Recent evidence suggests detrimental effects of indiscriminate use of adult anti-reflux medications to infants with reflux symptomology. Infants are placed on oral medication such as Acid-blocking drugs like an H-2 blocker such as ranitidine, a PPI such as omeprazole or lansoprazole. USFDA has not approved these drugs for children under 1 year of age. Studies show they are not effective, yet their use has skyrocketed. [
6,
11,
18]
If RTOTs are the cause of breastfeeding difficulties and a nonsurgical approach is uneventful, a frenotomy can be a safe procedure resulting in significant improvement of breastfeeding self- efficacy and gastroesophageal reflux problems if done cautiously by an experienced surgeon. Our results suggest evaluation of restriction of upper lip and tongue function as a treatment paradigm in infant reflux.
This is in accordance with the systematic review by Hill and Pados [
28] which stated that prior to initiation of acid-reducing medications, an oral assessment to rule out tongue tie as a potential cause of GERD is reasonable.
Limitations and Future Directions
Although the I-GERQ-R Questionnaire is subjective, until and unless there is any difficulty, the mother would not report. The ordeal of going through a surgical procedure is difficult for the mother, baby and the family at that very young age. Only if there was a genuine improvement in the symptoms would a mother happily take the second follow up. We believe the measurement tools are appropriate and have clinical relevance.
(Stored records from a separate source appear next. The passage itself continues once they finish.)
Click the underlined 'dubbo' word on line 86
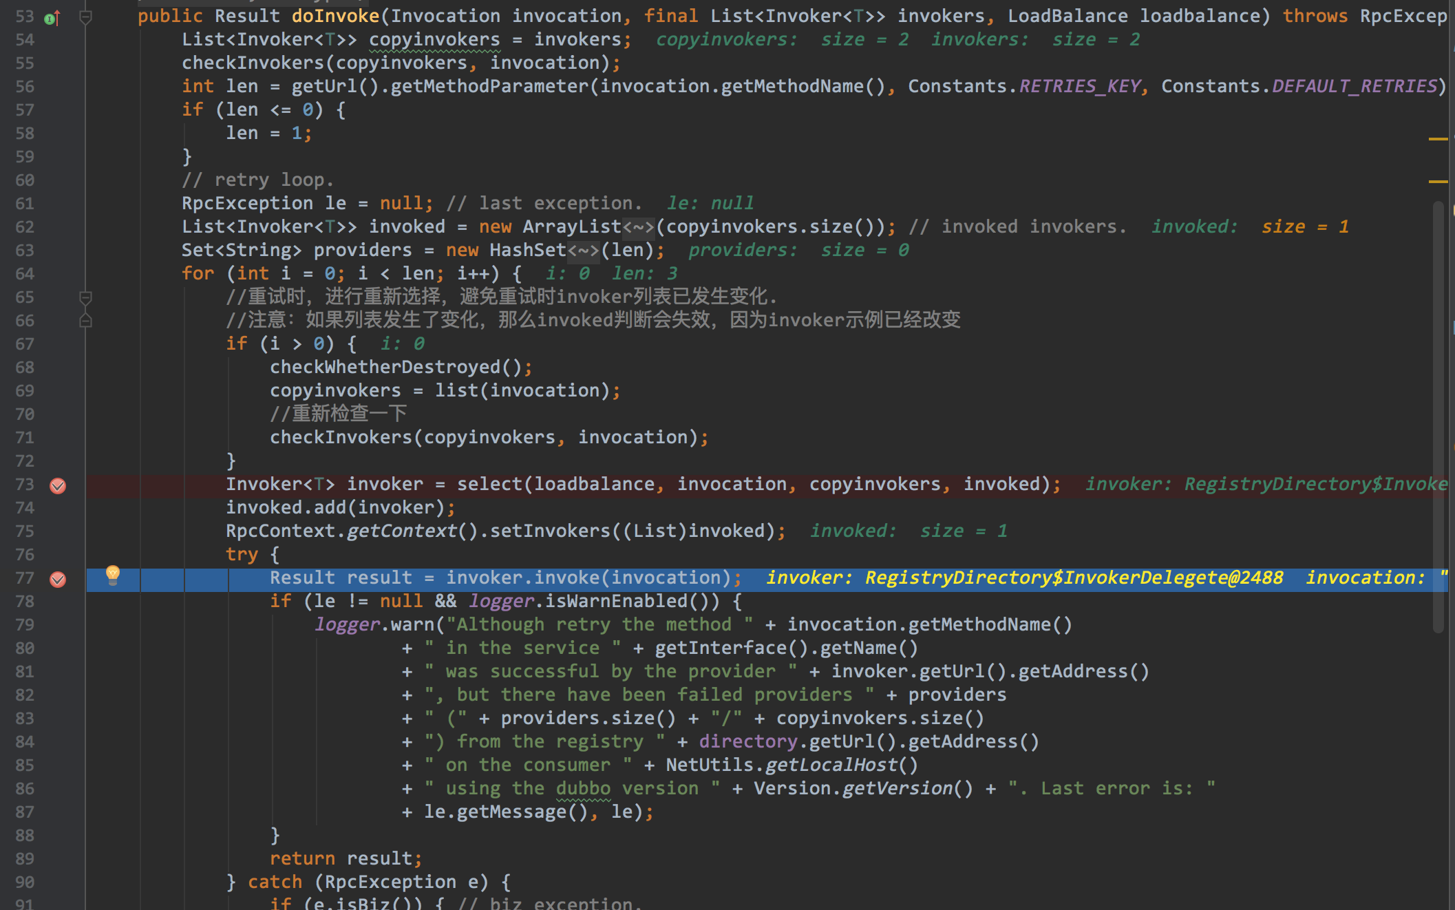The width and height of the screenshot is (1455, 910). [583, 789]
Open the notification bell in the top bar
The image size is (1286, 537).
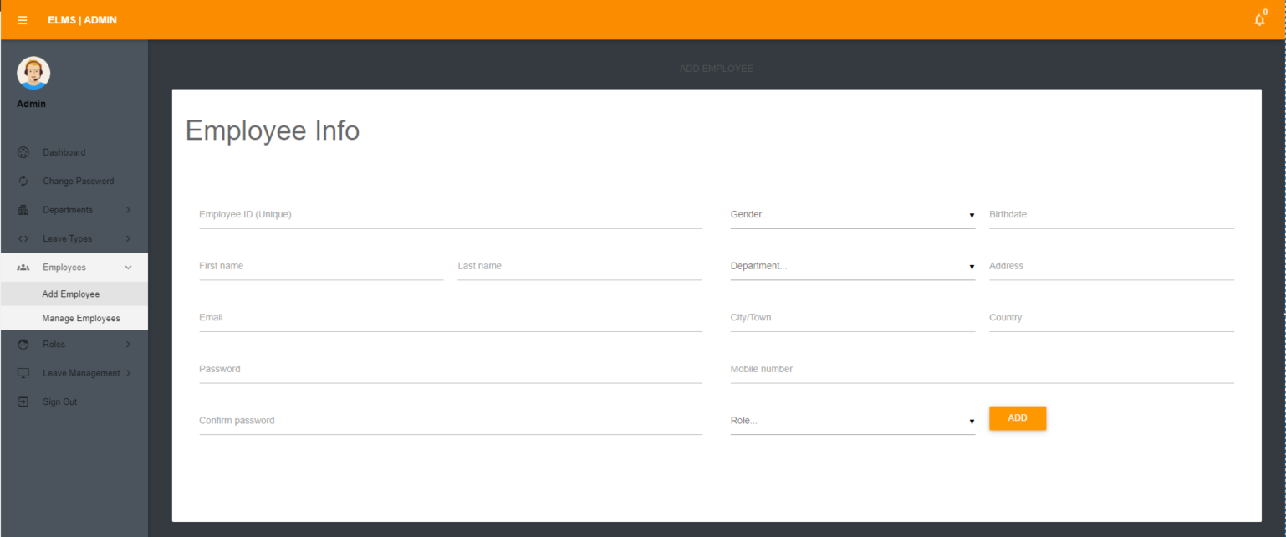tap(1259, 19)
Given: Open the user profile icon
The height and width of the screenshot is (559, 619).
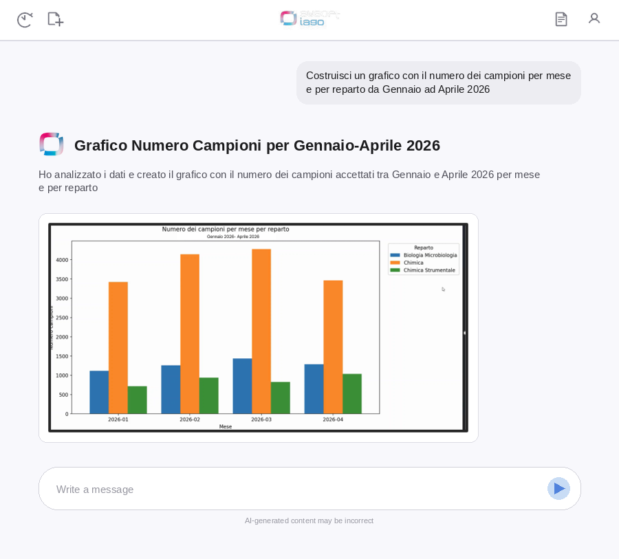Looking at the screenshot, I should (x=594, y=18).
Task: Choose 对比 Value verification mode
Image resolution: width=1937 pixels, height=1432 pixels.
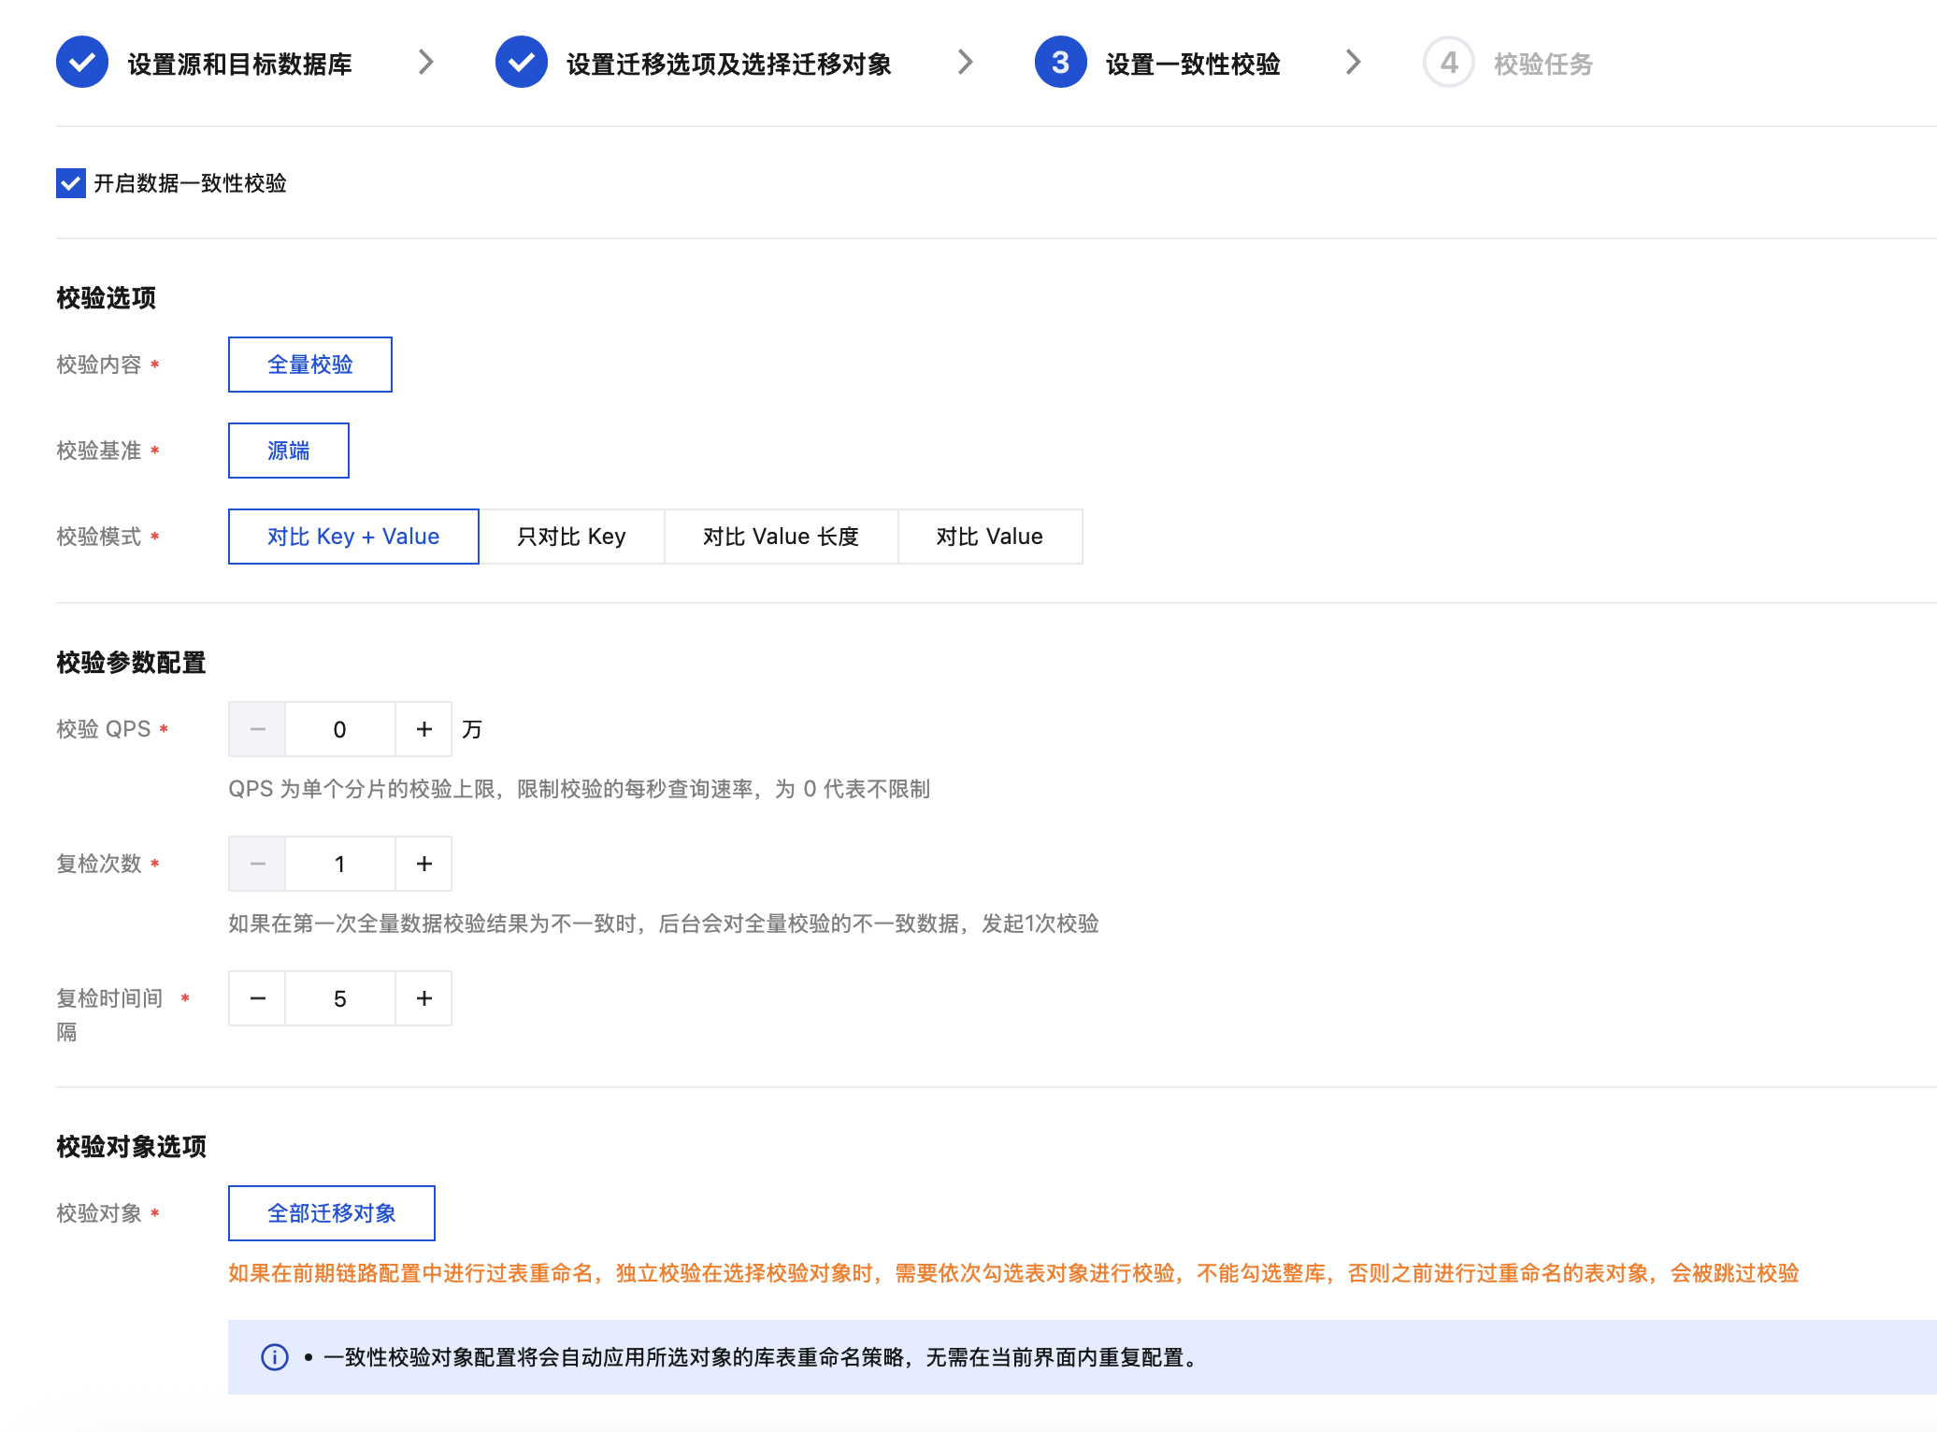Action: (x=989, y=537)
There is substantial heterogeneity in how outcomes are measured across studies. The implications of this heterogeneity on the meta-analysis findings and the ability to draw firm conclusions could be further explored.
Follow-up studies are needed for long-term follow- up to understand the persistence of gastrointestinal symptom improvements. In addition, research is needed to address comparative effectiveness, such as those that would
compare different surgical techniques or compare surgical intervention with non-surgical management strategies;
prospectively compare tongue, lip, and combined (simultaneous and staged) releases;
prospectively compare different surgical techniques (i.e., “anterior” vs. “posterior”); and
prospectively compare different surgical instruments (i.e., various lasers and scissors).